Am meisten fürchtet sie sich vor Leuten, die ihre Artgenossen in Tümpeln züchten, um ihnen die Beine auszureißen. Sie zu braten und mit Majonaise zu essen. Hat richtige Angst, es könnte ja einer der Gierigen beim Anblick ihrer Schenkel auf die Idee kommen, sie auszureißen. Bei lebendigem Leibe. Zu braten und mit Majonaise zu verspeisen. Huhhu, wie grässlich. Wie unmenschlich geradezu.
Fräulein Quaki fühlt sich wie ein Menschenkind und beschließt wie jeder vernünftige Mensch einen Plan zu machen. In dem alles steht, was ihr gefährlich werden könnte. Und wie sie überall lauernde Gefahren vermeidet.
Zum Glück hat der Erschaffer der Erde mit allem, was auf ihr lebt, auch ans Überleben gedacht. Jedem mitgegeben, was ihn lebendig sein lässt. Bis ins hohe Alter. Auch wenn es dann nicht mehr so schnell geht. Aber alle Sinne beieinander und wach. Augen und Ohren auf. Nase gespitzt. Den Verstand aufgeweckt, das Richtige zu tun.
Die Gliedmaßen beweglich und das Herz voller Hoffnung.
Fräulein Quaki ist gesegnet mit großen Augen. Wenn sie die Lider schließt in der Morgensonne, träumt sie davon ein Mensch zu sein.

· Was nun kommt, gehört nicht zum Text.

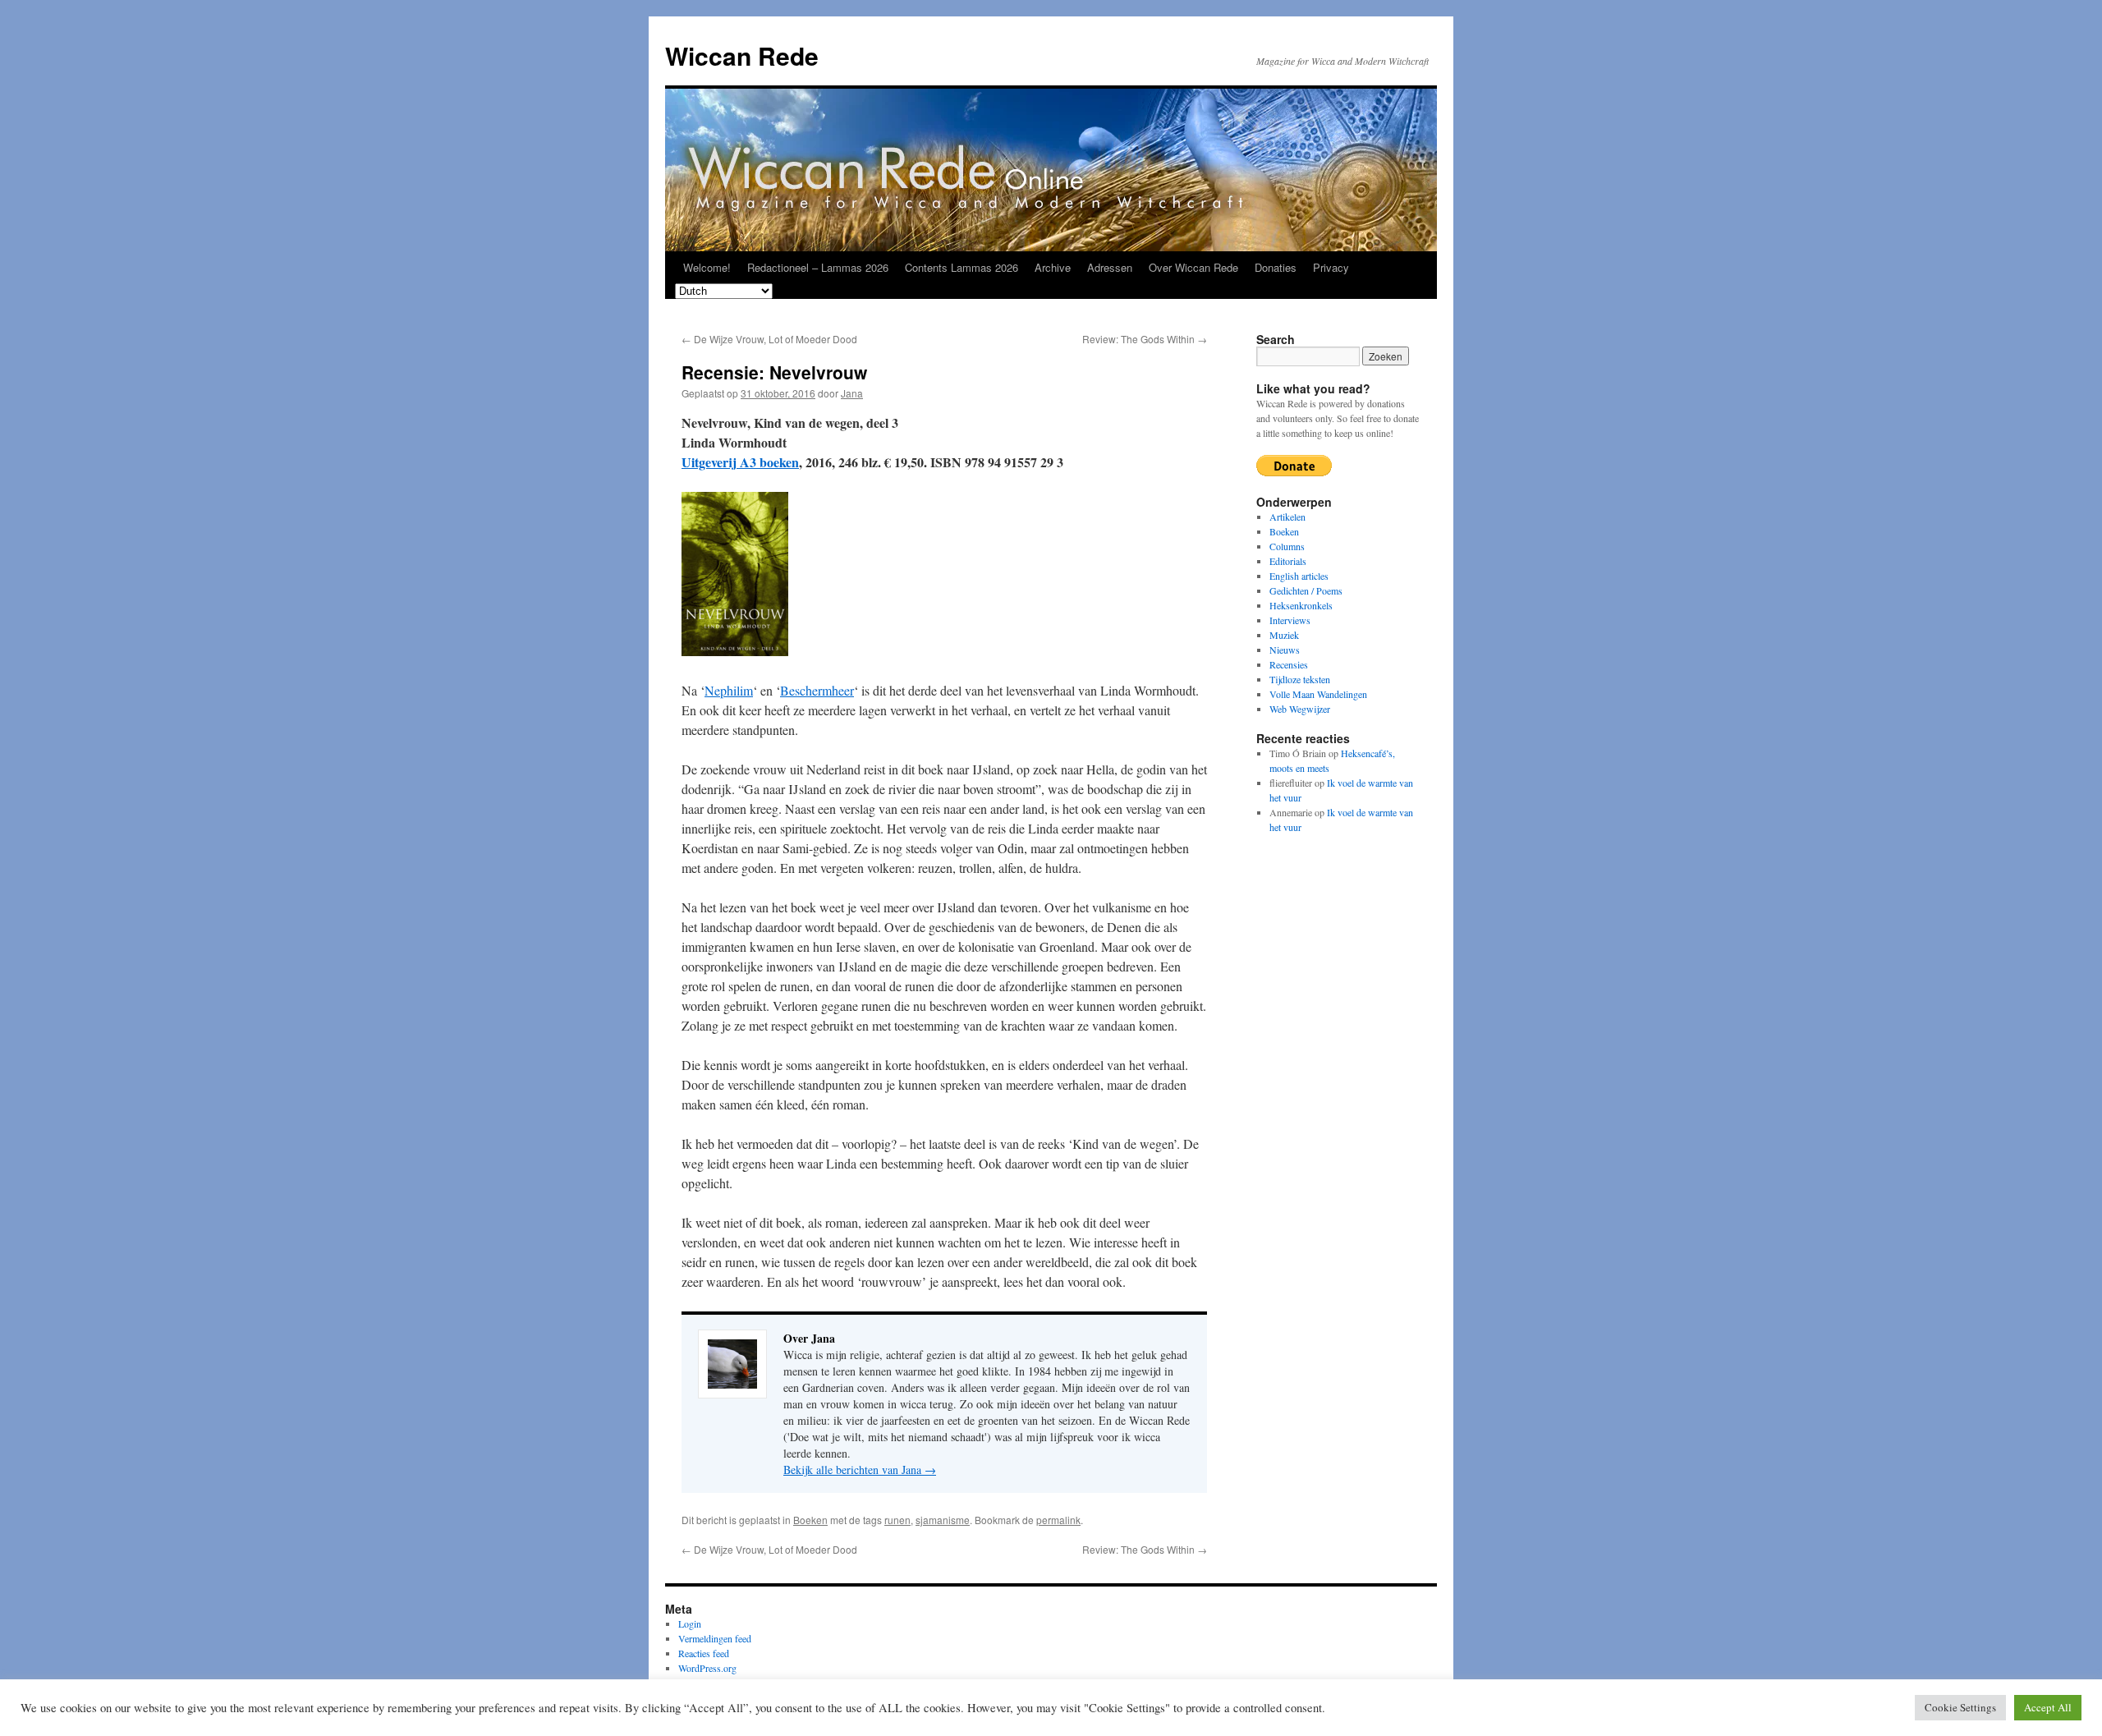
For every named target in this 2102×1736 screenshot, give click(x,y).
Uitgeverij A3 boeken (740, 461)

Schlägt sie sie auf, nehmen die schwarzen Linsen alles auf, was in ihrem Umkreis passiert. Kugellinsen nennt es die Fotoindustrie. Sieht dreihundert Grad mindestens. Praktisch rundum. Fliegen haben auch solche Kugelaugen. Deshalb schmecken sie Fräulein Quaki auch so gut.

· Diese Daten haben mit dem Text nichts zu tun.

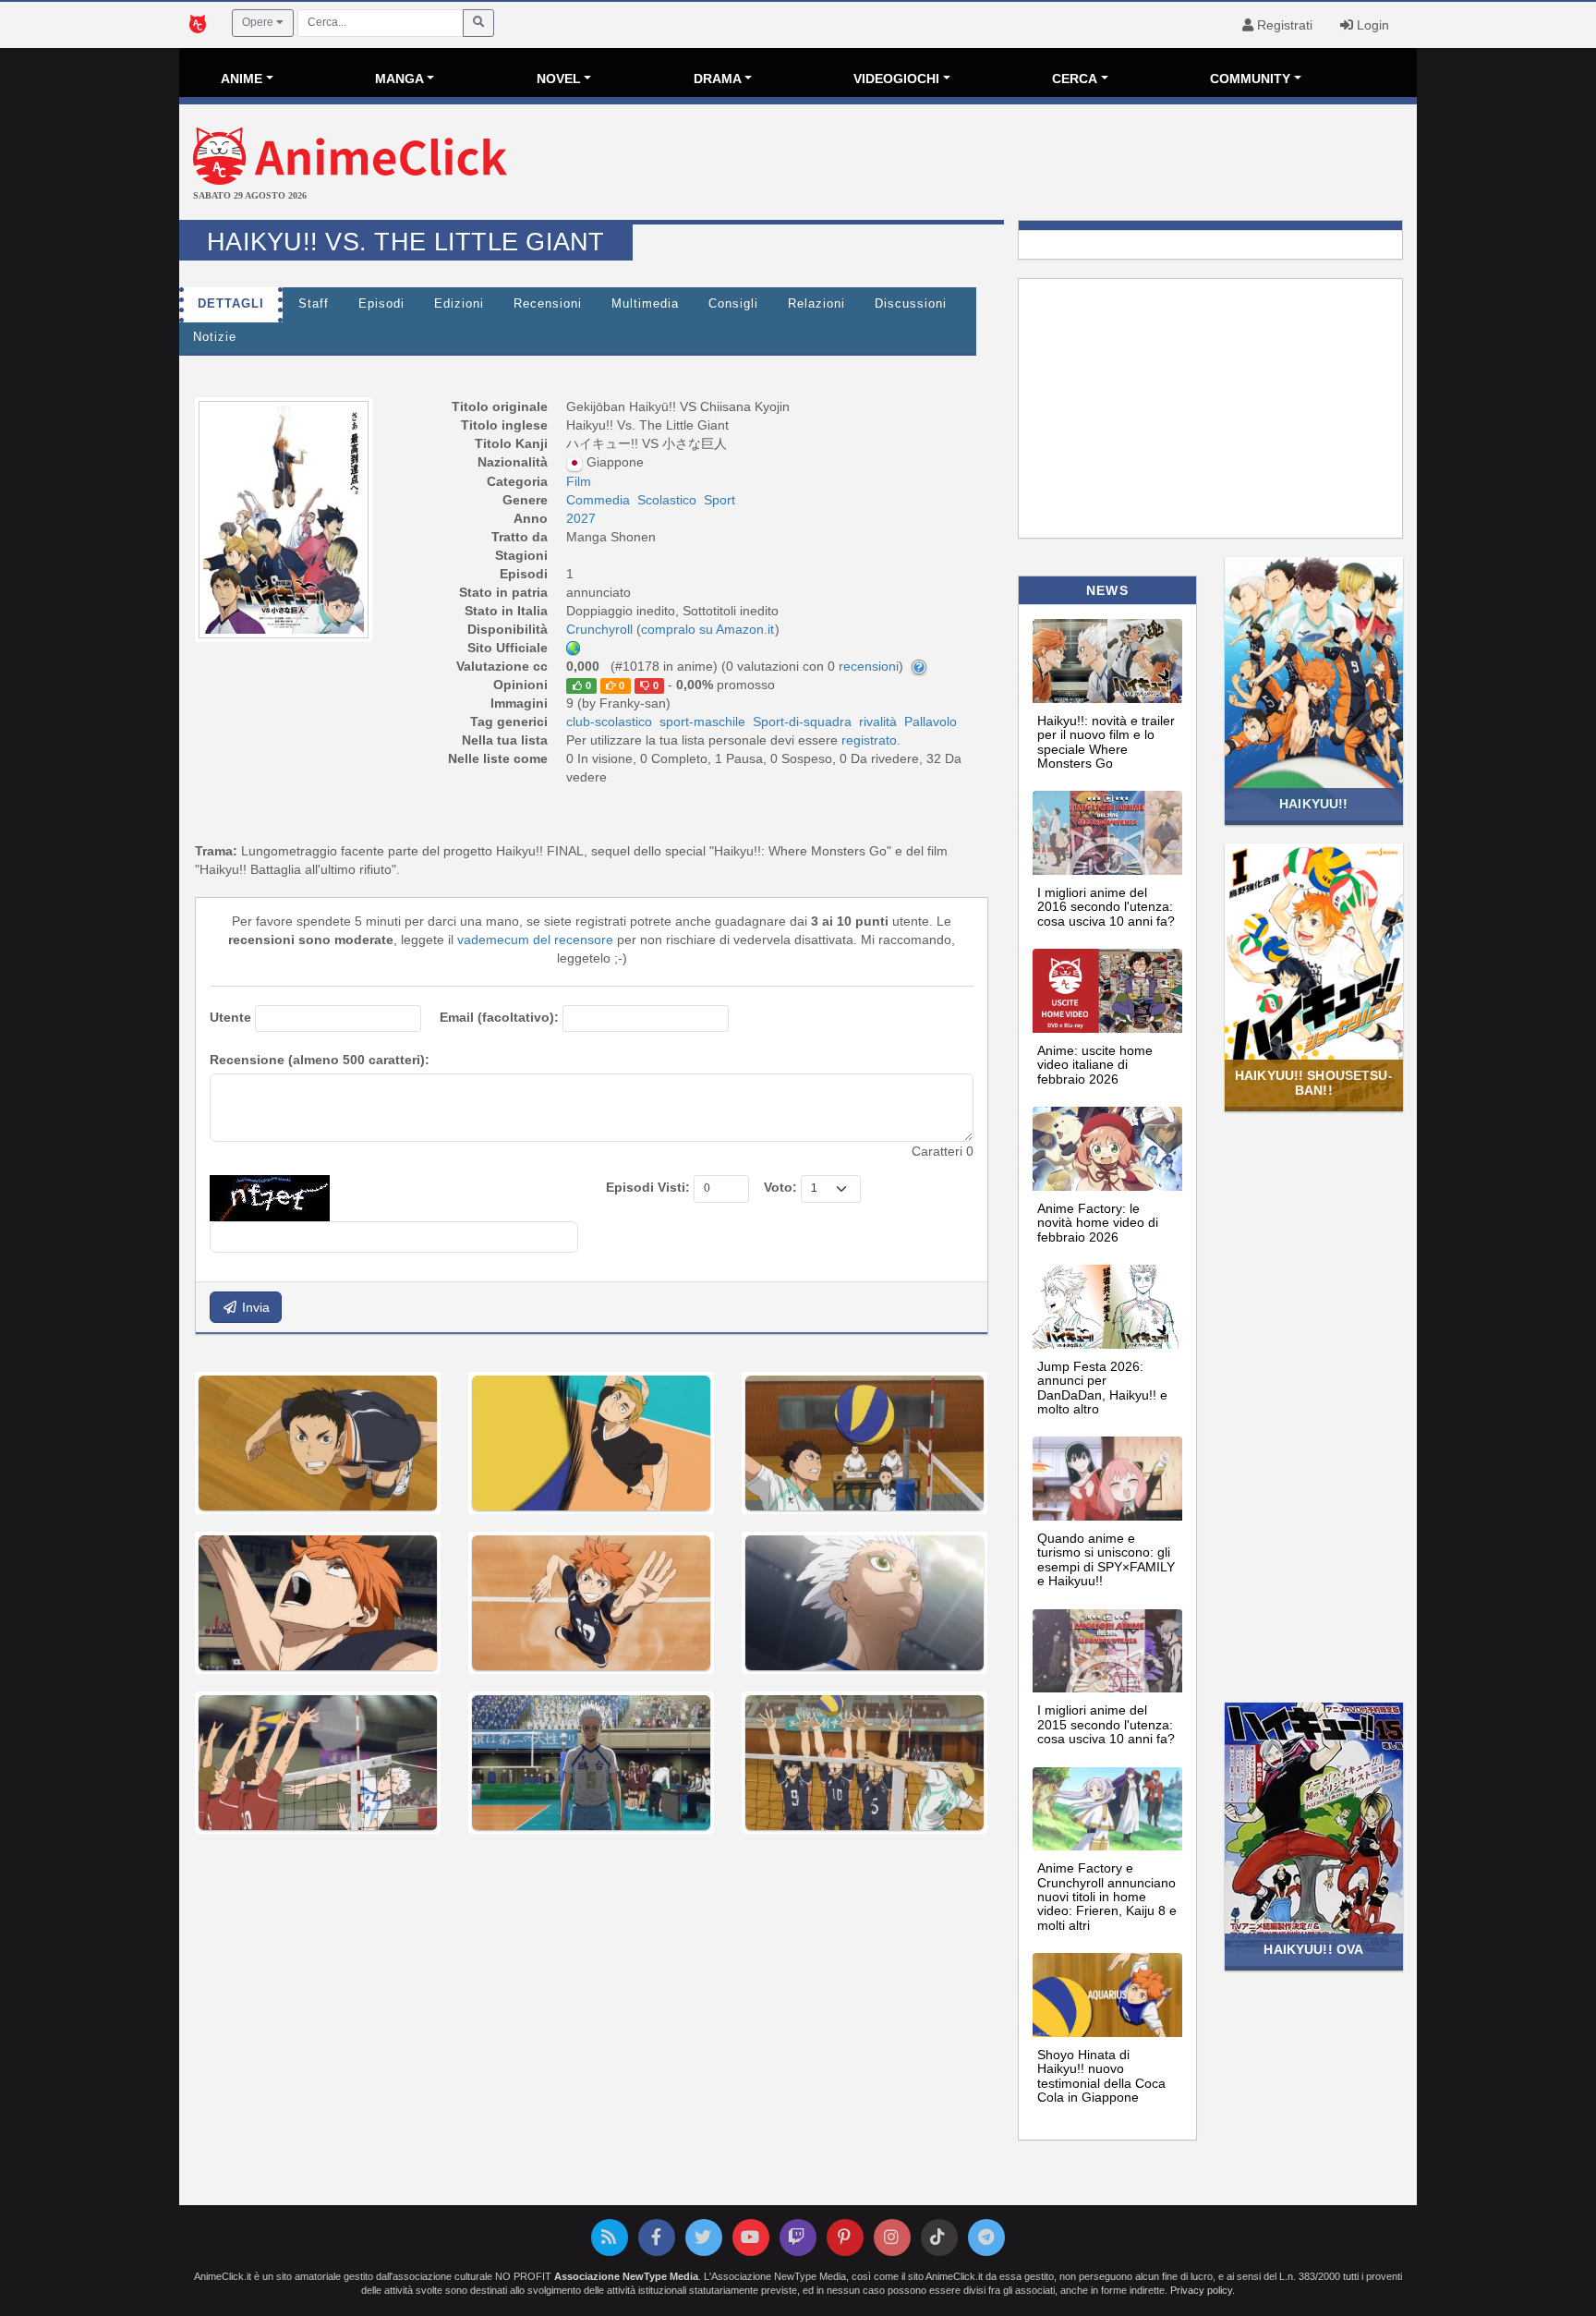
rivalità (878, 721)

Fliegt eine dieser Flügelwesen nichts ahnend vor ihrer Nase herum, schwupp ist die Zunge raus und die Beute im Schlund. Selbst bei geschlossenen Augen verrät das SummSumm ein blauäugiges Insekt. Klingt das SummSumm lauter, so laut, dass es sie nervös macht, ist es in Reichweite der Zunge. Schnappt zu und glaubt, mit vielen Augen im Bauch jetzt besser zu sehen als vorher.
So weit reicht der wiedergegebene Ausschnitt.